[Rows of pointing data]

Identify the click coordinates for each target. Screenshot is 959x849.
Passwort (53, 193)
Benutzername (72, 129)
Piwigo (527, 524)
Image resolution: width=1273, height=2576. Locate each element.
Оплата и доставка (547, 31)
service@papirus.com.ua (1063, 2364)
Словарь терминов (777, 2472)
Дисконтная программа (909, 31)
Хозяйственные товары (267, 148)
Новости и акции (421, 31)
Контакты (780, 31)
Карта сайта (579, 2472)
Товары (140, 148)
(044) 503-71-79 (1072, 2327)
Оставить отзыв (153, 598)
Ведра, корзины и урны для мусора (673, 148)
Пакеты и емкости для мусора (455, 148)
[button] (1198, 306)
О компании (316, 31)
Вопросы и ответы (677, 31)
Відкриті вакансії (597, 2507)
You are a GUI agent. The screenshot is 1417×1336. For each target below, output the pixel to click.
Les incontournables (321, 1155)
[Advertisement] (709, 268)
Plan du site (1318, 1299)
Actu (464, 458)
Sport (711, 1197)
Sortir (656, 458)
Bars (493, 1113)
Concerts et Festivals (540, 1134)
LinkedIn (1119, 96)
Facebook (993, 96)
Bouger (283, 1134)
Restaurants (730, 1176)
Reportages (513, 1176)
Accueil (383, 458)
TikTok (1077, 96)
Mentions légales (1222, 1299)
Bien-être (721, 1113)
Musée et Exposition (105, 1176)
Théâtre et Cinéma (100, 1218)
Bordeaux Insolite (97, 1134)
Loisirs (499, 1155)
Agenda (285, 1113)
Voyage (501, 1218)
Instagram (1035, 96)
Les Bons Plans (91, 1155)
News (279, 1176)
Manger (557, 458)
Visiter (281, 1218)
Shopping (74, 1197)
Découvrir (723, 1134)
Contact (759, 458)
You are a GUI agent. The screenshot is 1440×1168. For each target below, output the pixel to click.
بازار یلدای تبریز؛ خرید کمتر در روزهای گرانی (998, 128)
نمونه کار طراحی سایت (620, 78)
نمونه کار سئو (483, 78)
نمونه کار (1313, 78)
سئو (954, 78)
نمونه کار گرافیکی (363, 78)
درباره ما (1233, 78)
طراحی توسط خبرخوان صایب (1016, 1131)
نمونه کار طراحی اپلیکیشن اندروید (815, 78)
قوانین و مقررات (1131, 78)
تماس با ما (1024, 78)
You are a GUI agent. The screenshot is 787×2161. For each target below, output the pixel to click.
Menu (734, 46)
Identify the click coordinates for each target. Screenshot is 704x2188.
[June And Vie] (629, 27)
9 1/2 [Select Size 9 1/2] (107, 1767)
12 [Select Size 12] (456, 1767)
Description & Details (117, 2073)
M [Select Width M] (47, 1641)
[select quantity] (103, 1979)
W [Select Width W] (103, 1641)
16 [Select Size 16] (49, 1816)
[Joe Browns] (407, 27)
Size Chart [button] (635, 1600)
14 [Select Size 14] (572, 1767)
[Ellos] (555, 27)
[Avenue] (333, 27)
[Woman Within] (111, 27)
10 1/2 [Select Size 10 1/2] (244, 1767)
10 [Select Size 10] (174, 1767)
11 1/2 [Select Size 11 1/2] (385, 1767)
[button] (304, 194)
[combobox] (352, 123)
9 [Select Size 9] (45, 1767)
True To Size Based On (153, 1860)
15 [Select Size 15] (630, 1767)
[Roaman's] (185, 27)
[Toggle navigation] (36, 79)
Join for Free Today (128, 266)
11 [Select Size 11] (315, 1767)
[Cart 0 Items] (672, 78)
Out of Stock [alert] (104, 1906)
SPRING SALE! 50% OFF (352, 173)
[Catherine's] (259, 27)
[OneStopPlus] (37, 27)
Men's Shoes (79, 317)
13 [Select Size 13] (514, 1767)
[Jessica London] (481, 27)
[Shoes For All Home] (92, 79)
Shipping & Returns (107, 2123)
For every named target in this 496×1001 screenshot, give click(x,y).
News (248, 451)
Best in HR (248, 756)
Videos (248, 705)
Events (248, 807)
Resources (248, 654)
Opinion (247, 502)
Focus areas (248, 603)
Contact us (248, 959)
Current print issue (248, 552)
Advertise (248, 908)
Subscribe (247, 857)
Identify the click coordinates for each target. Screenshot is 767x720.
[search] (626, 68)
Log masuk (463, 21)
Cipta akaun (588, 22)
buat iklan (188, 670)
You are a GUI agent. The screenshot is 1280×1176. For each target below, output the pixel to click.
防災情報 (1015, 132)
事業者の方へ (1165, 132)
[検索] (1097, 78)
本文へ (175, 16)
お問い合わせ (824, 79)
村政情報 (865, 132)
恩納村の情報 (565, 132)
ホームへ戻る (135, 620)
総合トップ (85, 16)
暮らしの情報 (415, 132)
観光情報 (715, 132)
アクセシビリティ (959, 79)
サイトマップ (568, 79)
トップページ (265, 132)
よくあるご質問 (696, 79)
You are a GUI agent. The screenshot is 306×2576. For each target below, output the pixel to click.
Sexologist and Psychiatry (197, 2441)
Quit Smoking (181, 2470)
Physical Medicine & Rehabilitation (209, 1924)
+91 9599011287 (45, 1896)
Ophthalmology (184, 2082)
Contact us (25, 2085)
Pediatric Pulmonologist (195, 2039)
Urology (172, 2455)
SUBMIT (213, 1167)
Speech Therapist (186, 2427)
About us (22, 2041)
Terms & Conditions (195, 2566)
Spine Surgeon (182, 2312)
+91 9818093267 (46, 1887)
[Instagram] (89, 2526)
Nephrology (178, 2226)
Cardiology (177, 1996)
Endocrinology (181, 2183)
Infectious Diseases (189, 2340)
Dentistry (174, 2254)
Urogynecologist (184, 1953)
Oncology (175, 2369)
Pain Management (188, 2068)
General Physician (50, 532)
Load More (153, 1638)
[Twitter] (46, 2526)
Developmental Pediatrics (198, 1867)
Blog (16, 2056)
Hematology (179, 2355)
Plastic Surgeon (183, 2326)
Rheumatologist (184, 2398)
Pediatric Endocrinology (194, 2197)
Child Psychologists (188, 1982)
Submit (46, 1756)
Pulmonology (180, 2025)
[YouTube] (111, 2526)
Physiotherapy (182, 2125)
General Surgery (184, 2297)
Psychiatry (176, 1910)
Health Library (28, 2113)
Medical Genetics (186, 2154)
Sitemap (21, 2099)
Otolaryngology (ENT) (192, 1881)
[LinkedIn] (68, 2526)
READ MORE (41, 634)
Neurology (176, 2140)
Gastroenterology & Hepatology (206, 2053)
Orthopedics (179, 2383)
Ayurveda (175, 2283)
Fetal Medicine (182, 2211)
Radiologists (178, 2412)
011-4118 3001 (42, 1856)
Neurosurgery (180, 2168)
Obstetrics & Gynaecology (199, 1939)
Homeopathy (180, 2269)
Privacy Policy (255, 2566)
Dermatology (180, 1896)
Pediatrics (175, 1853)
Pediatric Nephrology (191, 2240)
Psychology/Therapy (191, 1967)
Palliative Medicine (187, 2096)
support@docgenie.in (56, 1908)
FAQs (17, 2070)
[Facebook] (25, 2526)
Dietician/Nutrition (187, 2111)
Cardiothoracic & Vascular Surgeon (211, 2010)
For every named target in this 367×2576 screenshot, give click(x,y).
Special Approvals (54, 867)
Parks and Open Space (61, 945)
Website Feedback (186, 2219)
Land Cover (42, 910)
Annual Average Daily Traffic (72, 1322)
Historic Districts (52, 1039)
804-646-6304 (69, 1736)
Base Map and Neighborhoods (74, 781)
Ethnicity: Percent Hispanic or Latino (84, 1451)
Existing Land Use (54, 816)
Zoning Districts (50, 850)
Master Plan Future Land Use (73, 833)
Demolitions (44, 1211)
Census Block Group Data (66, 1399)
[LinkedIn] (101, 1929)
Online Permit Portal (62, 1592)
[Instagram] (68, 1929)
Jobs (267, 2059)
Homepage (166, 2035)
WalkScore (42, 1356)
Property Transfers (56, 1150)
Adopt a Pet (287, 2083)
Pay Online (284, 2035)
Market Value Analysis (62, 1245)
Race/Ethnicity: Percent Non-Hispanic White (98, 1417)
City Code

REQUIREMENT: Reproduce the material word for word, starting with the line that contains "9 [Select Size 9] (45, 1767)" and going on through the line that contains "SPRING SALE! 50% OFF (352, 173)", including both of those lines.

CORRECT ANSWER:
9 [Select Size 9] (45, 1767)
True To Size Based On (153, 1860)
15 [Select Size 15] (630, 1767)
[Roaman's] (185, 27)
[Toggle navigation] (36, 79)
Join for Free Today (128, 266)
11 [Select Size 11] (315, 1767)
[Cart 0 Items] (672, 78)
Out of Stock [alert] (104, 1906)
SPRING SALE! 50% OFF (352, 173)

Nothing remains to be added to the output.